State how many lines of the records below contain the string "resolution". Give only the number.

--- start of Data supplied ---

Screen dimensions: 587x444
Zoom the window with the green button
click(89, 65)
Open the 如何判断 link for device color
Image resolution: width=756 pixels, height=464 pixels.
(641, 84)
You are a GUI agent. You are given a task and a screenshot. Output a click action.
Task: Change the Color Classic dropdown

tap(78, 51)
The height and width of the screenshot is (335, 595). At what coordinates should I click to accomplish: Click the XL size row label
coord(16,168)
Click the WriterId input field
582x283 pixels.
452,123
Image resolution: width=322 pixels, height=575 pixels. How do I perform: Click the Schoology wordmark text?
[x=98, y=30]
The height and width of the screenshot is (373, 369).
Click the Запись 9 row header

--- end of Data supplied ---

→ **Task output**
2